Collected data entries
========

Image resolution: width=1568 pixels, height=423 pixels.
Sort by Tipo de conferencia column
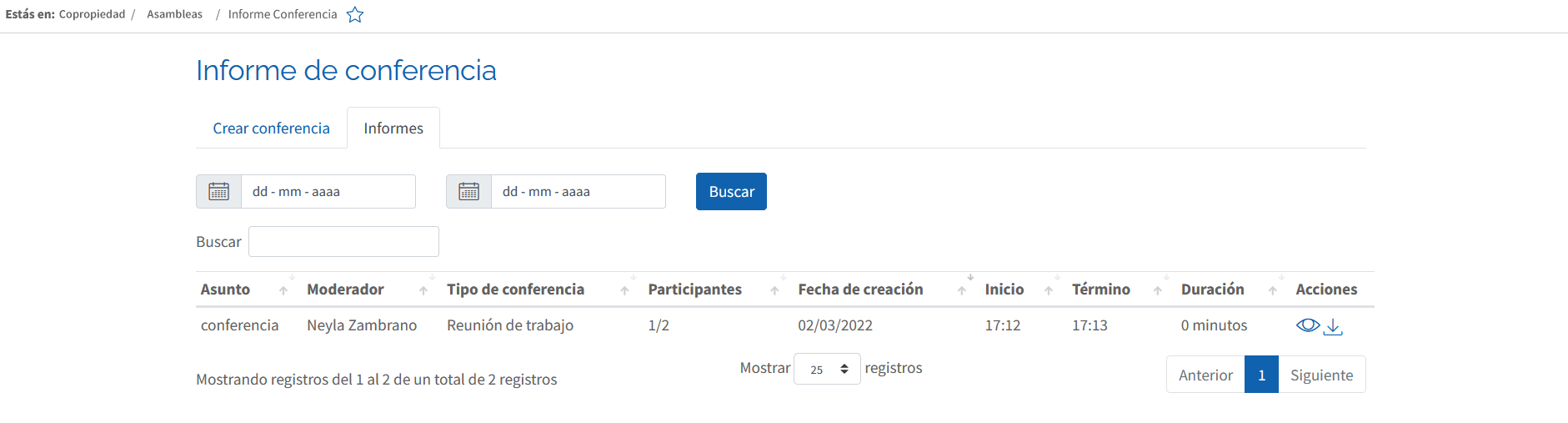[x=538, y=290]
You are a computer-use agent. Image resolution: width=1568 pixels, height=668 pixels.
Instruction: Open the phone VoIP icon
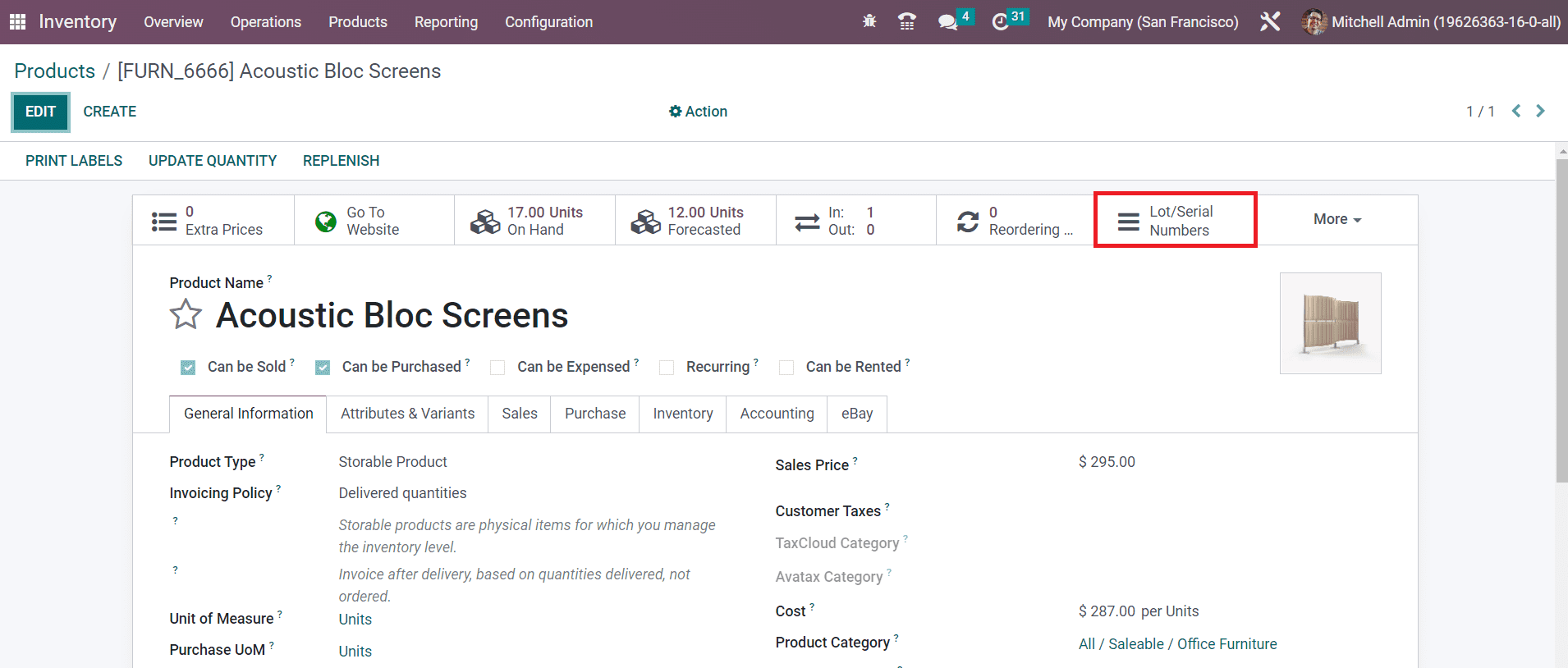(x=906, y=22)
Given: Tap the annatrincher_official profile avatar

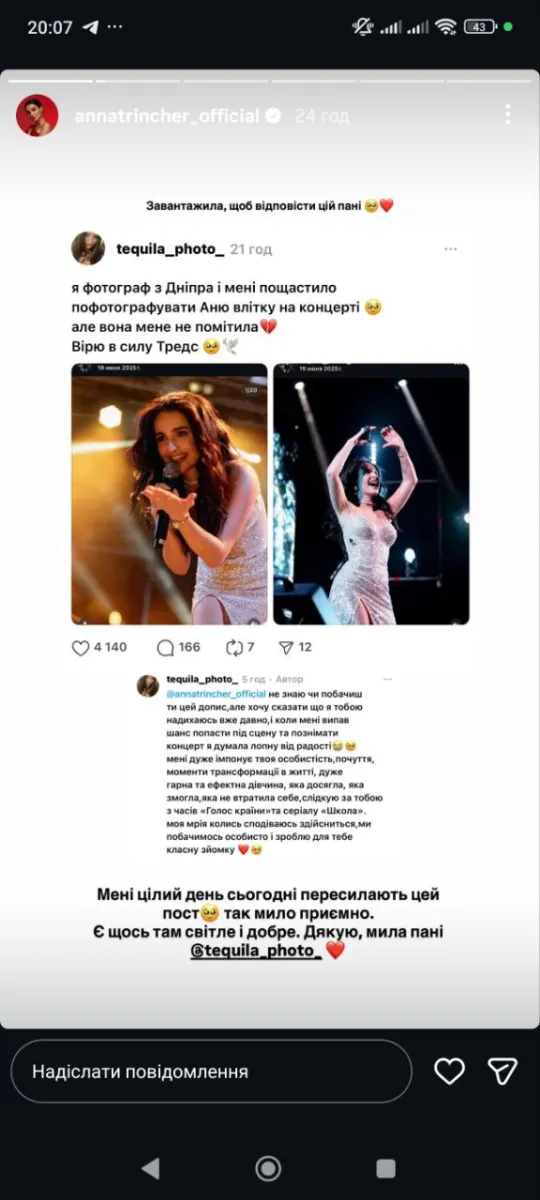Looking at the screenshot, I should (x=37, y=116).
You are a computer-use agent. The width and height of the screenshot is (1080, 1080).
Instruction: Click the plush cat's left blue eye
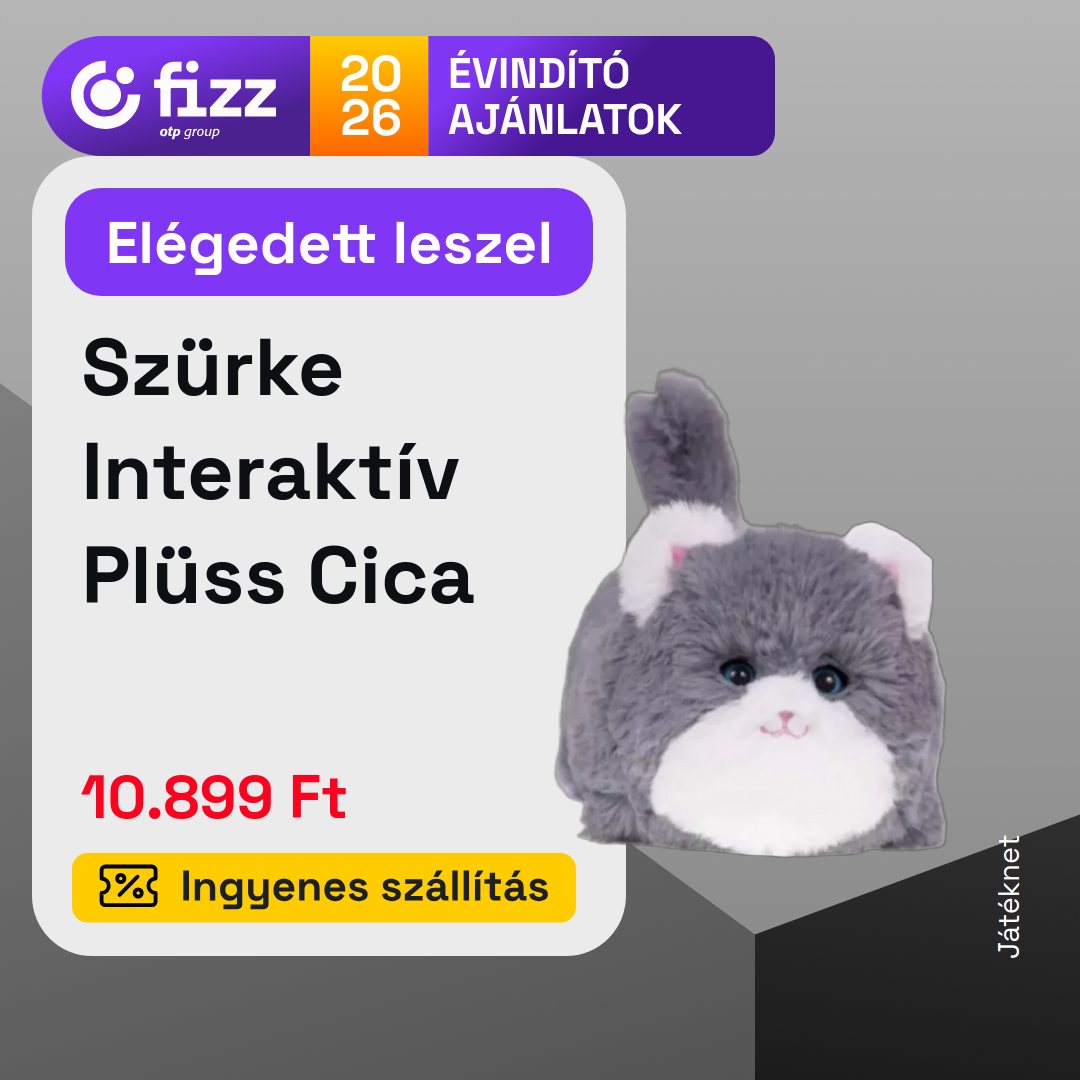(738, 672)
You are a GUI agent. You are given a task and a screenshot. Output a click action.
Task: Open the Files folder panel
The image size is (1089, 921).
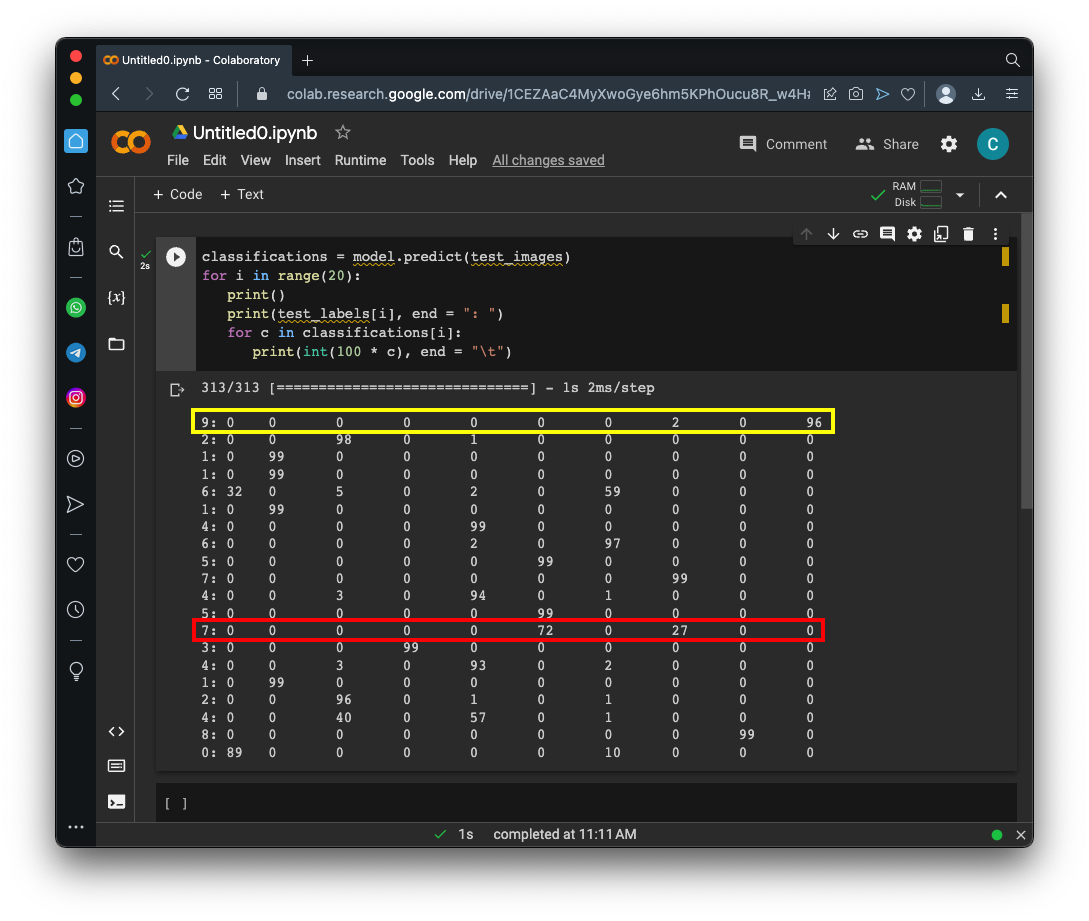click(116, 344)
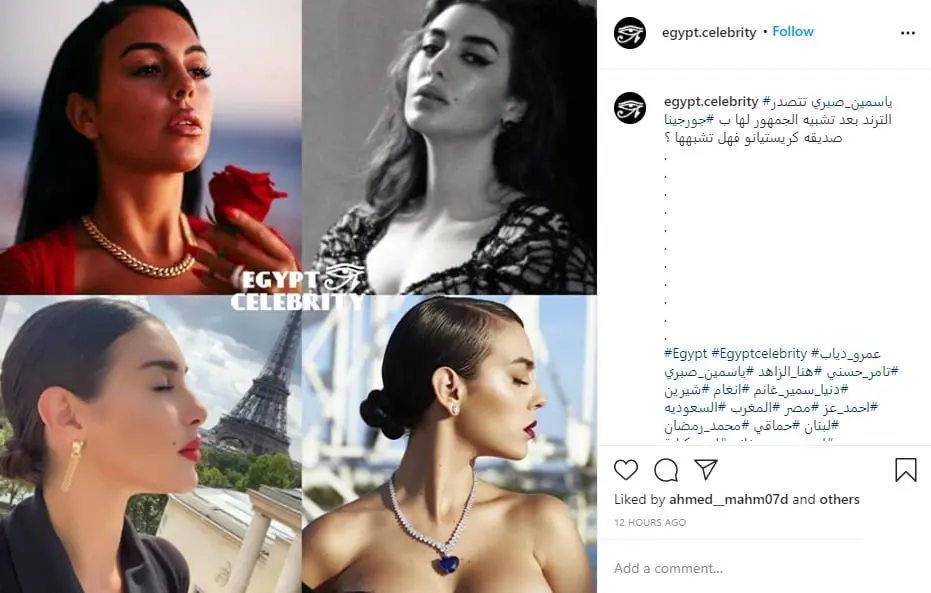Open egypt.celebrity username in caption
The height and width of the screenshot is (593, 931).
[711, 102]
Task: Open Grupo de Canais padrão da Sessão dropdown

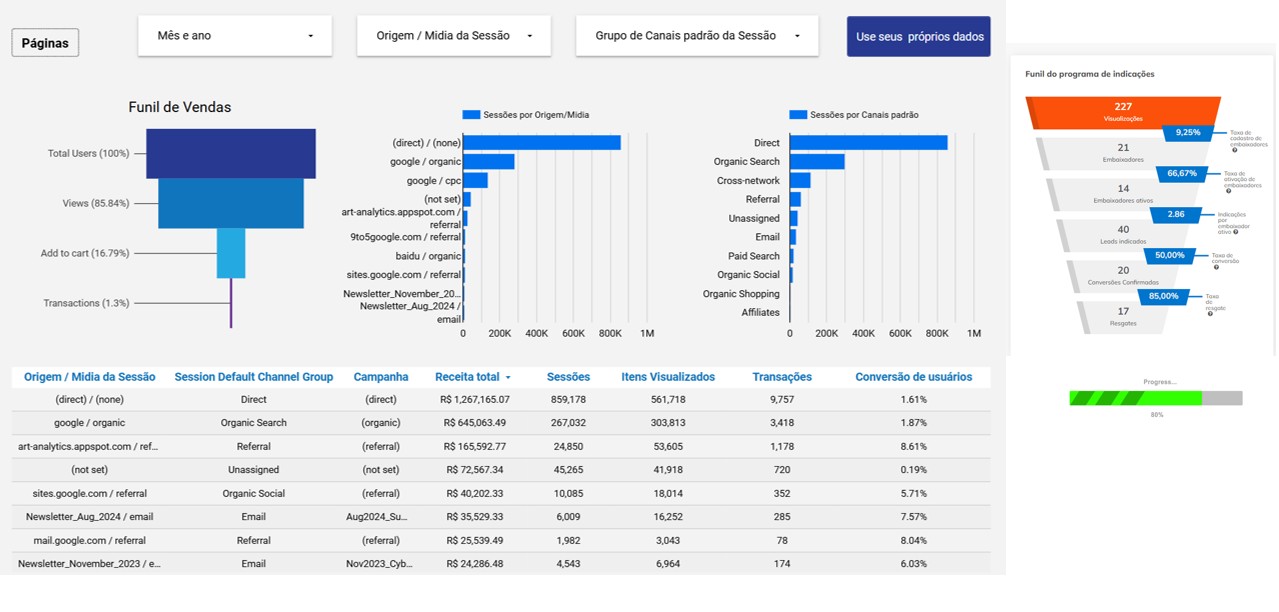Action: tap(697, 35)
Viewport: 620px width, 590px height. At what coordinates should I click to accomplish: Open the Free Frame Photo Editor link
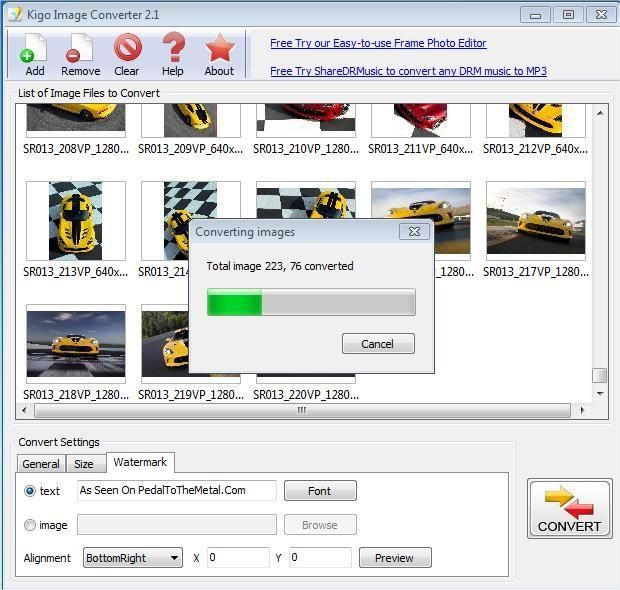point(378,43)
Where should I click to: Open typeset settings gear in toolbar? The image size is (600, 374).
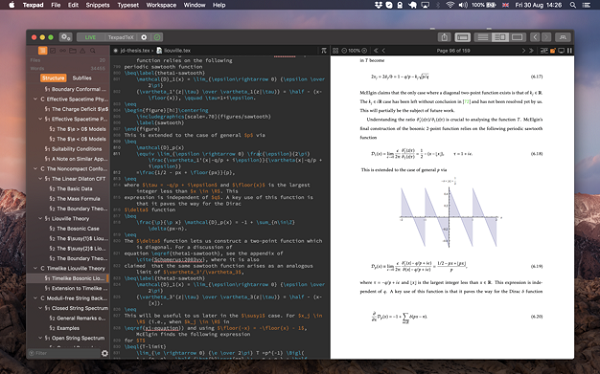click(x=144, y=37)
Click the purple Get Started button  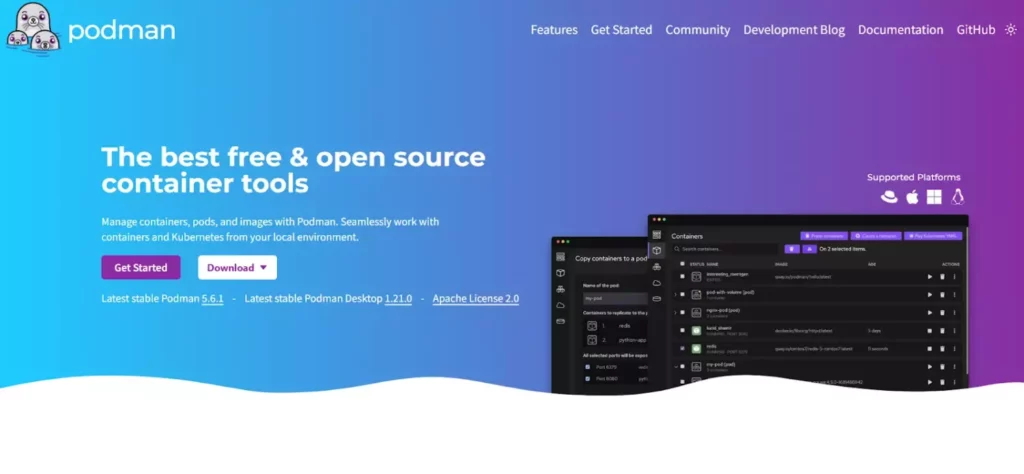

========

How to complete this task
Please copy the data above exactly, omitting the pictures.

Answer to this exercise
Image resolution: width=1568 pixels, height=423 pixels.
Sort by Tipo de conferencia column
[x=538, y=290]
You are a computer-use agent. Image resolution: width=1568 pixels, height=668 pixels.
Instruction: Open the phone VoIP icon
(x=906, y=22)
Given: Tap the annatrincher_official profile avatar

Looking at the screenshot, I should (x=37, y=116).
You are a computer-use agent. The width and height of the screenshot is (1080, 1080).
Instruction: Click the plush cat's left blue eye
(738, 672)
You are a GUI agent. You are given a task and a screenshot. Output a click action.
Task: Open the Files folder panel
The image size is (1089, 921).
click(116, 344)
Open egypt.celebrity username in caption
The height and width of the screenshot is (593, 931).
[711, 102]
Task: Open Grupo de Canais padrão da Sessão dropdown

Action: tap(697, 35)
Viewport: 620px width, 590px height. At what coordinates should I click to accomplish: Open the Free Frame Photo Editor link
point(378,43)
Where should I click to: Open typeset settings gear in toolbar? The image size is (600, 374).
click(x=144, y=37)
Click the purple Get Started button  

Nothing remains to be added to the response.